- **WHAT IS EXPECTED**
Line count for "will": give how many lines in the data below contain it, with no other words.

- **DATA EXTRACTS**

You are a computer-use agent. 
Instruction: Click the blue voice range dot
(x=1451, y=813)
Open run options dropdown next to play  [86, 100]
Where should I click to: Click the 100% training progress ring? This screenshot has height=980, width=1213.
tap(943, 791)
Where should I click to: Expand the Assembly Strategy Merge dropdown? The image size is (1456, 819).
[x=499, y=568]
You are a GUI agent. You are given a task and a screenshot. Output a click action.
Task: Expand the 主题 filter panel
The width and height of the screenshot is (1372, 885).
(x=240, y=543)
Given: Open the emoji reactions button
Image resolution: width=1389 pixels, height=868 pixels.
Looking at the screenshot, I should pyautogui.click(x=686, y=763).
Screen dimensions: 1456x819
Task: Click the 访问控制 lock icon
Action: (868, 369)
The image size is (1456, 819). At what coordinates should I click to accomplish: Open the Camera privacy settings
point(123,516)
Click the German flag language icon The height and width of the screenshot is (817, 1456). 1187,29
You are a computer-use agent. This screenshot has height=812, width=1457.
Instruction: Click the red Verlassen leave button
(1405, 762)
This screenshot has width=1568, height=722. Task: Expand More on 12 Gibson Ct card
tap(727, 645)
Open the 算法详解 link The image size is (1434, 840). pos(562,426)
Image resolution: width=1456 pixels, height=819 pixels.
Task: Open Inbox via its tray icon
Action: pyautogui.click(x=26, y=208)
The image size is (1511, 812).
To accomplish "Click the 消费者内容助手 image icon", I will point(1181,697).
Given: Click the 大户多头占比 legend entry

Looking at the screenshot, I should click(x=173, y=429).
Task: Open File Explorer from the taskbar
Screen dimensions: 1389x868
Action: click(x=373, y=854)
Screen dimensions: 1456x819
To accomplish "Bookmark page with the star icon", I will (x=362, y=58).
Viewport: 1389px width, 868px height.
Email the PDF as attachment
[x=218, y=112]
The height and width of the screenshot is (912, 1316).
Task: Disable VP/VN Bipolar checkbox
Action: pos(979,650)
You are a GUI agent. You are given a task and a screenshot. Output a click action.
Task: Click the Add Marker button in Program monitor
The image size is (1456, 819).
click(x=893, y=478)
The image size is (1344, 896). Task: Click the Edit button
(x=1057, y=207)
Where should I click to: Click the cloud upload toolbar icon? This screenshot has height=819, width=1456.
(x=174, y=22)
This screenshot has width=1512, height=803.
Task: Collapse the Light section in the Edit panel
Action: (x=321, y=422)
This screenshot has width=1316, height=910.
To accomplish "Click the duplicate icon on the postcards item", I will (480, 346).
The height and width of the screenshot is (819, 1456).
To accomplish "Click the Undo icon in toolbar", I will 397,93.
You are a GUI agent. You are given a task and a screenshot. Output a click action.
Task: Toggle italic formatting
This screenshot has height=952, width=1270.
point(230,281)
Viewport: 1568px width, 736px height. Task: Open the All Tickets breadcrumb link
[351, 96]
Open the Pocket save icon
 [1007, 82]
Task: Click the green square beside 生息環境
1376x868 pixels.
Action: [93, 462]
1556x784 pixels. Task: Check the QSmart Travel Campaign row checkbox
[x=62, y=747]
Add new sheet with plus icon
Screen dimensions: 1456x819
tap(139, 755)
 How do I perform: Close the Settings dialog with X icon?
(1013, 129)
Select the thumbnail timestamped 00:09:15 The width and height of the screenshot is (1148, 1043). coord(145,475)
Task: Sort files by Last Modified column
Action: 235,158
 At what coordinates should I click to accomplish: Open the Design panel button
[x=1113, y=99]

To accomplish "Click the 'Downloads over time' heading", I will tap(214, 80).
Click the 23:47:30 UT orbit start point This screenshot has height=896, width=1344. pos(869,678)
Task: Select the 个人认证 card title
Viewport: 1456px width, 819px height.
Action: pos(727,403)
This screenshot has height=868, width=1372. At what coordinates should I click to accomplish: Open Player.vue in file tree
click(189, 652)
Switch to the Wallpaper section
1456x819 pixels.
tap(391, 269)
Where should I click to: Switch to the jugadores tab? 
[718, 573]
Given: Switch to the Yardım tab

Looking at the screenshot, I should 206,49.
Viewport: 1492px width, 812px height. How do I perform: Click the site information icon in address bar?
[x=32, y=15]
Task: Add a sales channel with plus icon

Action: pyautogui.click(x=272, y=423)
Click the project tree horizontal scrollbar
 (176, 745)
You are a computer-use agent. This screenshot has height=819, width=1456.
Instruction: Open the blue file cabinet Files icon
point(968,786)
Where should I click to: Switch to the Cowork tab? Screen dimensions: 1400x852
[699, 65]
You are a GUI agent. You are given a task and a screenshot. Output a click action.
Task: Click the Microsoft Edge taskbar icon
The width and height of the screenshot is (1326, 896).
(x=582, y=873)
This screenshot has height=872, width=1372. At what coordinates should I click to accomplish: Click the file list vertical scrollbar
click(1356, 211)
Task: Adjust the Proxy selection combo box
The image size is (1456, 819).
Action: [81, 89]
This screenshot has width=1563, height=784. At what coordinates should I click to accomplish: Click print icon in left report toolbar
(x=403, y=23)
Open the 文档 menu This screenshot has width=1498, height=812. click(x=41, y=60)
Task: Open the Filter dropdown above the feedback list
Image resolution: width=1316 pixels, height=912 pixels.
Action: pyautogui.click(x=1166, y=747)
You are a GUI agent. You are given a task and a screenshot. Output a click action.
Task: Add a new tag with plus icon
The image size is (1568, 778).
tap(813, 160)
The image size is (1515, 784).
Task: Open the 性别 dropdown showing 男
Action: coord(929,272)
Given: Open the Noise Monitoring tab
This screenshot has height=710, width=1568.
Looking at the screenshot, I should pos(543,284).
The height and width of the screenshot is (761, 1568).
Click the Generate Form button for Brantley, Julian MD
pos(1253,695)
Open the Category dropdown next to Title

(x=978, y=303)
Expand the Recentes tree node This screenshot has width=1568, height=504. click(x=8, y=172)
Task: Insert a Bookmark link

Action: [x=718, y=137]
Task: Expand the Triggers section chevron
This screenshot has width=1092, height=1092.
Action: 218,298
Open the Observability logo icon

- **WORKED SOLUTION**
5